Wow, those turned out great !!


----------



## FinnTastic (Apr 20, 2009)

AMAZING!!!!! You should enter them into some contest.


----------



## New Golden Mom (Dec 17, 2008)

Wow...those are awesome!!


----------



## GoldenJoyx'stwo (Feb 25, 2007)

You have been carving the best pumpkins for years!


----------



## Mad's Mom (Oct 28, 2008)

Those are amazing!!!!!

I wish I lived closer so you could do my pumpkin. I bought three pumpkins to give to 3 little girls in my neighbourhood on the condition that one of the pumpkins came back to live with me. Needless to say my pumpkin does not look nearly that cool!


----------



## EvilNessCroft (Feb 17, 2009)

Great job! It looks really good!


----------



## 3SweetGoldens (Feb 28, 2007)

You did such a GREAT job!!!  I was going to do a Golden one and a Doxie one, but haven't seemed to get to it! :no: I just Love both of them!


----------



## Tailer'sFolks (Feb 27, 2007)

Oakly n Caue...couldn't miss, but I have had first paw encounters! Great Job Rob!! A Friend did one for Tailer's Birfhday, kinda looks like him too. I think it's kinda cool, she got it off the internet & it took her 3 hours! I don't have the patience! I'd rather be tossing the tennis ball!


----------



## Oaklys Dad (Dec 28, 2005)

Tailer'sFolks said:


> Oakly n Caue...couldn't miss, but I have had first paw encounters! Great Job Rob!! A Friend did one for Tailer's Birfhday, kinda looks like him too. I think it's kinda cool, she got it off the internet & it took her 3 hours! I don't have the patience! I'd rather be tossing the tennis ball!
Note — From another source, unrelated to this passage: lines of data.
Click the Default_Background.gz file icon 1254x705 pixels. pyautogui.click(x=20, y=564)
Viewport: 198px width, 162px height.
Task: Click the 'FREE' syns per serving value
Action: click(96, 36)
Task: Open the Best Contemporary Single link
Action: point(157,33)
Tailer makes a fine looking pumpkin head too. :


----------



## jwemt81 (Aug 20, 2008)

Wow! That is amazing! I can barely even carve a smiley face in a pumpkin. DH always laughs at my many failed attempts!


----------



## LibertyME (Jan 6, 2007)

Great job Rob!!!
Your boys make great pumpkin heads!


----------



## hotel4dogs (Sep 29, 2008)

those are amazing! I cheated and looked at the answer, though....
but the pumpkins are simply incredible.


----------



## nellie'smom (Dec 27, 2007)

That is so neat! I'll have to show my niece Kaylee, she will love it!


----------



## Griffyn'sMom (Mar 22, 2007)

Awesome! It's very obvious who is who! Wonderful job!


----------



## Noey (Feb 26, 2009)

very cool! good job.


----------



## RENEESDOG (Feb 8, 2009)

AWESOME....... Wish I could do that


----------



## Heidi36oh (Feb 27, 2007)

Great job Rob, I would of guessed Caue first and then Oaks


----------



## nixietink (Apr 3, 2008)

Too cool Rob!!! Come here and do one of Vito.


----------



## davebeech (Feb 11, 2006)

Oaklys Dad said:


> You did a better job than Dave did. :


ooops..............sorry Rob !! but I chose that one for Oakly as you made that one look lighter in colour. But they do look so good


----------



## S-Dog's Mom (Jan 9, 2009)

WOW, Rob! AWESOME!


----------



## goldencontriever3 (Nov 7, 2008)

The pumpkins look GREAT!!! You are very talented!


----------



## asiacat (Jan 30, 2009)

those are awesome!!!!!great job!!!


----------



## esSJay (Apr 13, 2009)

These are awesome!! Great job, Rob! Can I mail you my pumpkin and a picture of Molson?  You are quite the talented pumpkin carver, I would love to see some of your actual woodwork projects!


----------



## McSwede (Jan 30, 2007)

Those are incredible carvings!! Well done!

~Jackie


----------



## Bailey & Charlies Mom (Jan 27, 2009)

Wow, great pumpkins!


----------



## Ambesi (Jul 16, 2009)

Awesome job! Those look great!


----------